Since 2000 outbreaks of acute HCV among HIV-positive men who have sex with men (MSM) who denied IDU have been reported from Europe [17-22], the United States [23-25] and Australia [26]. Remarkably, the majority of HCV infections were related to permucosal rather than parenteral risk factors, reopening the discussion on the importance of sexual transmission. This review will synthesize the most recent epidemiological, immunological and management issues that have emerged as a result of the epidemic of acute HCV among HIV-infected MSM. Studies were identified by MEDLINE using appropriate keywords and supplemented with perusal of reference lists of relevant publications and abstracts of recent relevant conferences.
Epidemiology of hepatitis C virus in men who have sex with men
Hepatitis C virus prevalence
In early cross-sectional studies, anti-HCV prevalence among MSM ranged from 0 up to 23%, which was higher than that observed among voluntary blood donors and heterosexuals at risk for STI (reviewed in [3], [27-29]). However, many of these studies did not incorporate information on IDU. The studies that did, revealed an anti-HCV prevalence of 1-7% among MSM who denied IDU versus 25-50% among MSM with a history of IDU [20,30-32]. HCV prevalence was also consistently higher in HIV-positive MSM (3-39%) than MSM without HIV (0-19%) [20,30,31,33-35]. It was concluded that IDU was responsible for the majority of HCV infections in MSM and that HIV might play a role in HCV transmission.

*-*-*

◆ Problem A: Print the part of the hepatitis C review excerpt above that opens with the words containing "Since 2000 outbreaks" and closes with "recent relevant conferences.".
◆ Problem B: Translate this sentence from the hepatitis C review excerpt into Spanish: "Remarkably, the majority of HCV infections were related to permucosal rather than parenteral risk factors, reopening the discussion on the importance of sexual transmission."
◆ Problem C: Which places does the hepatitis C review excerpt name as sources of reported outbreaks, since 2000, of acute HCV among HIV-positive MSM who denied IDU? List them all.

*-*-*

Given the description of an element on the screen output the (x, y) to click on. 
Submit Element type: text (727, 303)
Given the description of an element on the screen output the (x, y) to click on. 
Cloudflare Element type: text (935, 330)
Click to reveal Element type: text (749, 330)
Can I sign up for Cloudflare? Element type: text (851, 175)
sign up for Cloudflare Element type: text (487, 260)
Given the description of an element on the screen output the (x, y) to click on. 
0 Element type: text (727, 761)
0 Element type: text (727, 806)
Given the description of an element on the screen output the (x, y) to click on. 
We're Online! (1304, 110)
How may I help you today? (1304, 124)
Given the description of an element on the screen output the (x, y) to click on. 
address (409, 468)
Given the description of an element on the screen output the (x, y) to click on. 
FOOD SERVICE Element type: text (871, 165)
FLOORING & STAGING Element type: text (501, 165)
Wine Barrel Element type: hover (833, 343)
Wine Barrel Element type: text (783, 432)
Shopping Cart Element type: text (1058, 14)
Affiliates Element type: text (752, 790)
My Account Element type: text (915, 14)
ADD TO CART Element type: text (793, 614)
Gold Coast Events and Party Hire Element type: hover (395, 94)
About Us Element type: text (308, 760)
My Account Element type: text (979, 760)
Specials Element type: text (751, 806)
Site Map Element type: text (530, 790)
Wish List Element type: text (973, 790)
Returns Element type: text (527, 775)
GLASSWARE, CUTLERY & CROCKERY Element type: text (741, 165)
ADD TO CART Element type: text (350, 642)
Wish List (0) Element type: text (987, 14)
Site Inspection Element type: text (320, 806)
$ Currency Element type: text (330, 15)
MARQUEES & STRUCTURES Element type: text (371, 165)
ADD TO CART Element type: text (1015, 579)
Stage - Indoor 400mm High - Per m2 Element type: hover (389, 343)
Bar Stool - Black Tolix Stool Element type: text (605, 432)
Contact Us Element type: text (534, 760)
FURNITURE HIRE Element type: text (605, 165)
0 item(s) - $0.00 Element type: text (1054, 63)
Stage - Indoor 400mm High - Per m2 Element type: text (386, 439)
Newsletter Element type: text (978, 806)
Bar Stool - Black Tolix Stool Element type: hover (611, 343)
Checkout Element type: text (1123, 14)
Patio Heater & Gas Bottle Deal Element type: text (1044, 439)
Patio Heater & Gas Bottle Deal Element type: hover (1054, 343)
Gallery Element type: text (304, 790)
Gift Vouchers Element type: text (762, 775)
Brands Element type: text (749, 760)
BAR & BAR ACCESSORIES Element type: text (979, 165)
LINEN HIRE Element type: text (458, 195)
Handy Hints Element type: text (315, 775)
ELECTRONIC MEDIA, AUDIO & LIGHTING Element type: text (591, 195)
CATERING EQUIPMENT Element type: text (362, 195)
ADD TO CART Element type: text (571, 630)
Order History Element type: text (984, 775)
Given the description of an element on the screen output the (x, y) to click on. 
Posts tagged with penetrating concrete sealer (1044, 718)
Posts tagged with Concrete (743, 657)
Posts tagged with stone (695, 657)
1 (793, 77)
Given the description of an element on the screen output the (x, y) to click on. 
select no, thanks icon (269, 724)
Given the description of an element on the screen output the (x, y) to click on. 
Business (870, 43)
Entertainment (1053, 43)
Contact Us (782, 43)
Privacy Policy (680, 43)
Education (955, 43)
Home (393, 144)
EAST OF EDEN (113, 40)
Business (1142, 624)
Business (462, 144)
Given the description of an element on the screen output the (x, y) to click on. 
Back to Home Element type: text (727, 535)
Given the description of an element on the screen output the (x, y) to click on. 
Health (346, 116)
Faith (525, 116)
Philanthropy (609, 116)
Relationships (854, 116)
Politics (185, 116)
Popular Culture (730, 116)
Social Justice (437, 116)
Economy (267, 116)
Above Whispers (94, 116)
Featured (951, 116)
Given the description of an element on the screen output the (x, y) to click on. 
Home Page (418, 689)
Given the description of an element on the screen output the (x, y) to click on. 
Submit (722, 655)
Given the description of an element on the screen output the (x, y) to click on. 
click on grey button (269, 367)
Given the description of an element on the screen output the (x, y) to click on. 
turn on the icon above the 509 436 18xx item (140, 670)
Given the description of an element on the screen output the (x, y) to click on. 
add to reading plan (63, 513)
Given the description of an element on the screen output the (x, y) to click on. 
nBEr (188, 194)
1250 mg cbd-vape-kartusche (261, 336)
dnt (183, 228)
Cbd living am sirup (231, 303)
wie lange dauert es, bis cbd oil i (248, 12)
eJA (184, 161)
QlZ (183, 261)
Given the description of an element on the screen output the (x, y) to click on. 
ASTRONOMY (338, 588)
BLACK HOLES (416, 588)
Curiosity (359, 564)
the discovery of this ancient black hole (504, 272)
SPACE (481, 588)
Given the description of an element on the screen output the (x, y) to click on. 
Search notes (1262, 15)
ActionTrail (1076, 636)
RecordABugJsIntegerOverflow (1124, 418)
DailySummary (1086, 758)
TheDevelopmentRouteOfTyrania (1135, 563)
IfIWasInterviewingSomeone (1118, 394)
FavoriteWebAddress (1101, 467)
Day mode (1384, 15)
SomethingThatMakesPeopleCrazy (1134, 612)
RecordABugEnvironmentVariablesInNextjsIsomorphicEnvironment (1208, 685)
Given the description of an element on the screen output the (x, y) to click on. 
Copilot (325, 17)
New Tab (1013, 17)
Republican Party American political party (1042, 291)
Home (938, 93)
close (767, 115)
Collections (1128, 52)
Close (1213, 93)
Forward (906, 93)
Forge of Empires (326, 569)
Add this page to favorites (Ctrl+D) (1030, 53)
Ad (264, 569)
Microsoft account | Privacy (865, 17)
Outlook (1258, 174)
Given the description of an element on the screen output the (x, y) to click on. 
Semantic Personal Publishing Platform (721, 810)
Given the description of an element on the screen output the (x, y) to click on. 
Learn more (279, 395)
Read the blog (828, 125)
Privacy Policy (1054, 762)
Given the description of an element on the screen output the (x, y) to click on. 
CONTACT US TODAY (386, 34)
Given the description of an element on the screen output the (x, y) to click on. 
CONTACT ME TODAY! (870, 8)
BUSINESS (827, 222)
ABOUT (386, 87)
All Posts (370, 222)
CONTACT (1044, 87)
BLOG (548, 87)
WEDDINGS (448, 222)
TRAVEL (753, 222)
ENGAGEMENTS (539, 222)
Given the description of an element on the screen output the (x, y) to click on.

*-*-*

◆ Answer A:
Since 2000 outbreaks of acute HCV among HIV-positive men who have sex with men (MSM) who denied IDU have been reported from Europe [17-22], the United States [23-25] and Australia [26]. Remarkably, the majority of HCV infections were related to permucosal rather than parenteral risk factors, reopening the discussion on the importance of sexual transmission. This review will synthesize the most recent epidemiological, immunological and management issues that have emerged as a result of the epidemic of acute HCV among HIV-infected MSM. Studies were identified by MEDLINE using appropriate keywords and supplemented with perusal of reference lists of relevant publications and abstracts of recent relevant conferences.

◆ Answer B: Cabe destacar que la mayoría de las infecciones por VHC se relacionaron con factores de riesgo permucosos y no parenterales, lo que reabrió el debate sobre la importancia de la transmisión sexual.

◆ Answer C:
Europe
the United States
Australia